Haklai / How to Use a Monument

How to Use a Monument Performance as a Way of Reflecting on the Role of Monuments in Today’s Cities

Authors: Or Haklai, Designer & MA Cultural Studies Student, The Hebrew University of Jerusalem; Enrico Chinellato, Designer & Ph.D. Student, University of Bologna

Research stage: other: MA research thesis at the Hebrew University in Jerusalem - Cultural Studies Program (supervisor: Dr. Dani Schrire) and architectural project by QUIZEPO (winning entry for 'Future Monuments' architecture competition, Paris 2020)

Category: Extended abstract

DDR Statement

Design-driven research can be useful for the understanding of the complexity of the city and its changes today. This pragmatic attitude is aimed at transforming and renegotiating the creative process, now rendered explicit through its interaction with all the transgressions of disciplinarity: inter, multi, trans, extra, anti and non-disciplinary, insisting on the notions of doing and thinking. Operating as a critical approach, of which the initial intentions are based on contextual logics, situations, and relations, the objective is to generate alternative imaginaries for a space, a community, a city, or a society. This requires the activation of a continuous process of formation and transfer of knowledge and expertise between practice and theory, in order to make them accessible through creative means.

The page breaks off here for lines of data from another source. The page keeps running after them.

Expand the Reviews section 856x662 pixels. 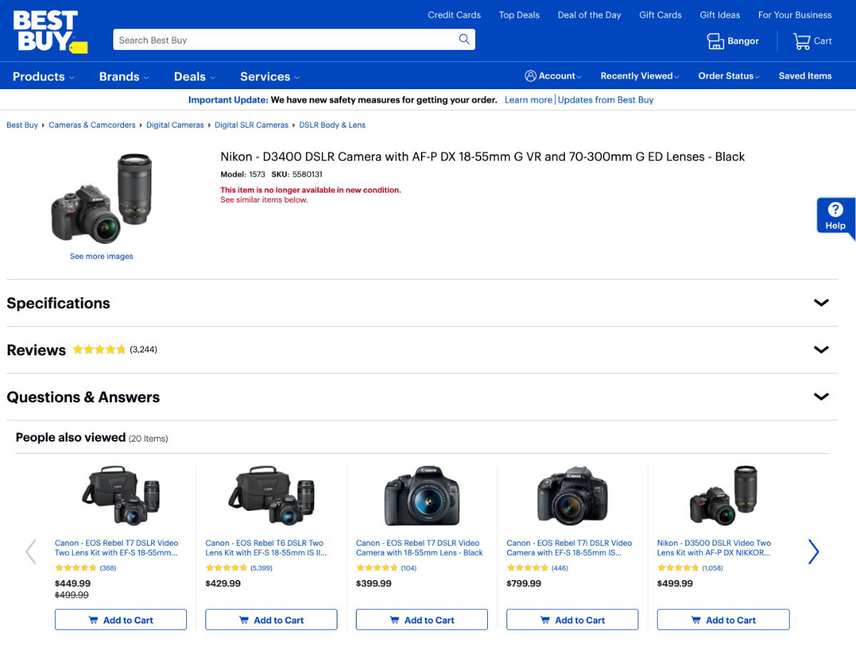(821, 349)
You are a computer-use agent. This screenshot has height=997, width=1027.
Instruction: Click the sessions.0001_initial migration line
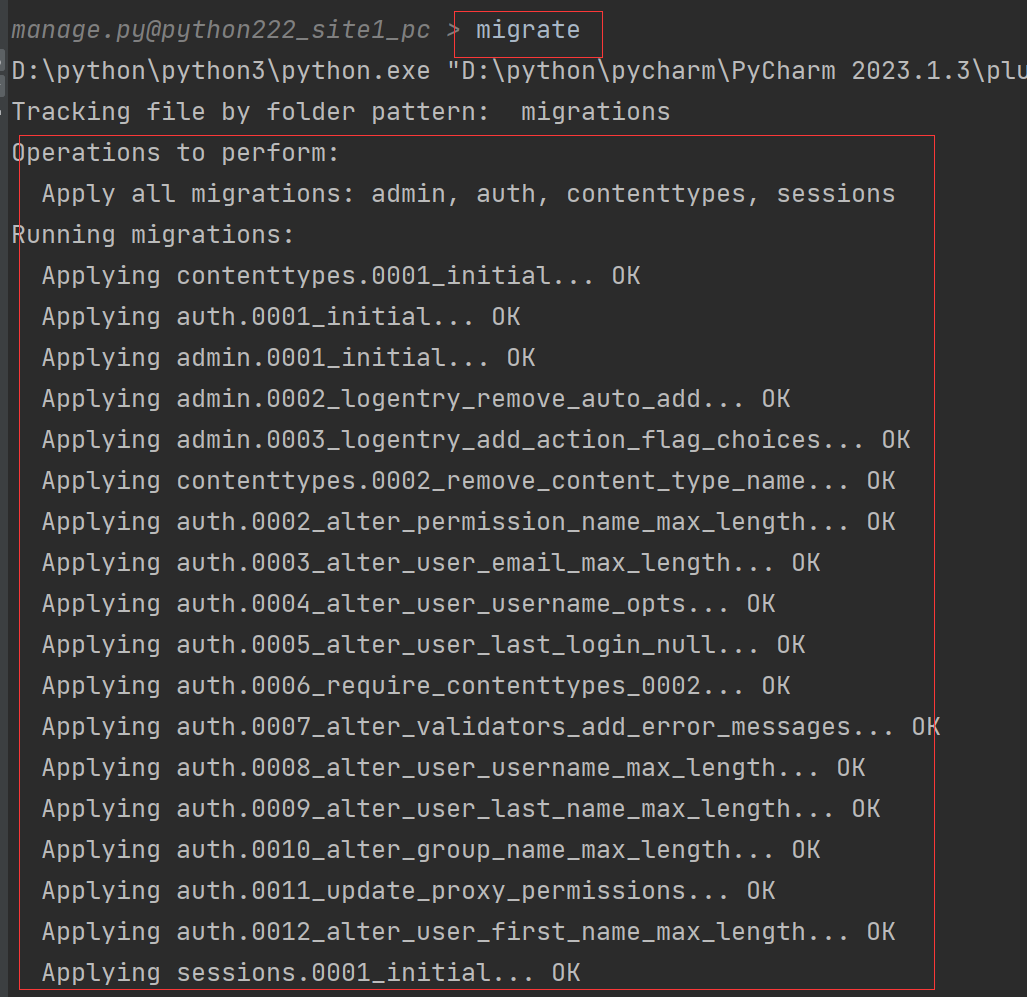(x=310, y=973)
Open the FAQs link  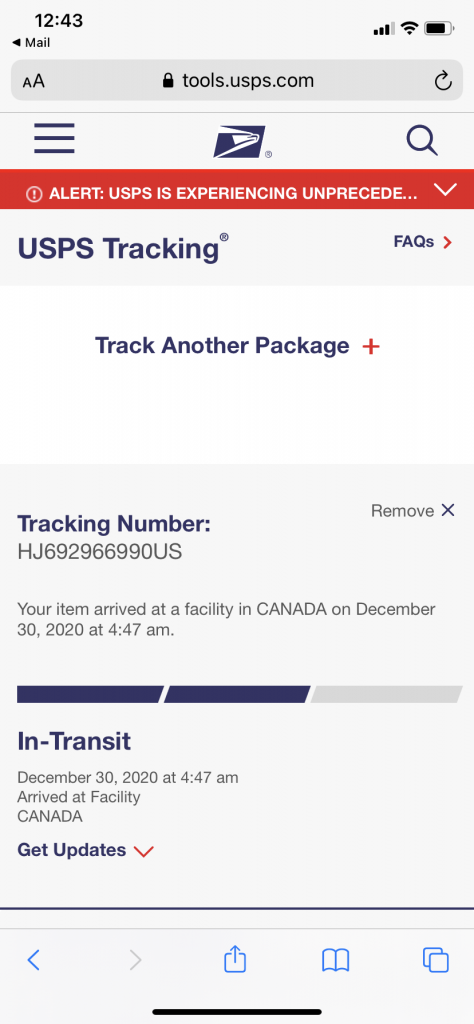tap(422, 242)
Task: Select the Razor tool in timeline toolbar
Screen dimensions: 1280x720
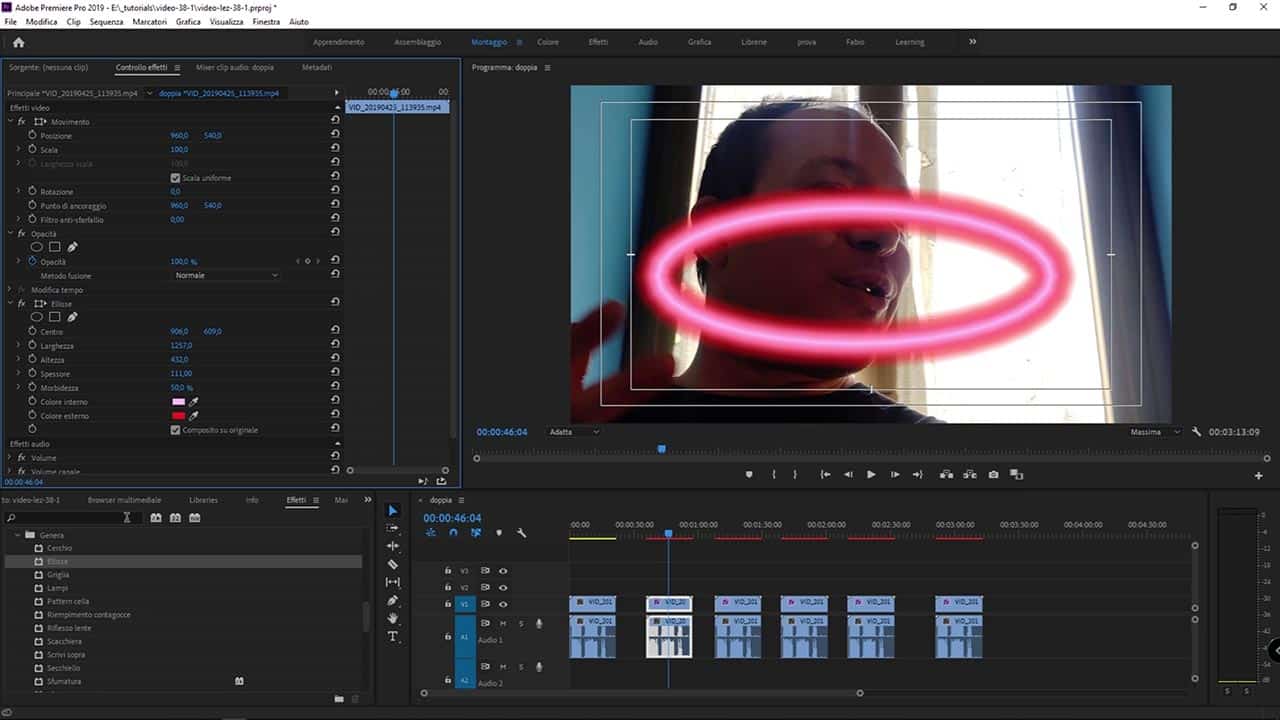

The research uses a design-driven and practice-based process to explore and unfold particular aspects of the interaction between place-making and the arts, in the context of urban renewal. It starts with imagining alternative scenarios for a place, by being directed by on-site existing conditions such as relations between people, places, stories, and objects. The method involves gathering textual and visual data from these present and past factors, and through them operates a translation into built structures. The design of these structures involves a reading of the information collected on-site through the creative/artistic lens. During the in-situ actions, new emerging stories for the place are can be discussed and tested by the local community through physically built structures that people can directly act and react upon. This produces a framework, a public stage in which the community performance can generate discussions, collaboration, and actions.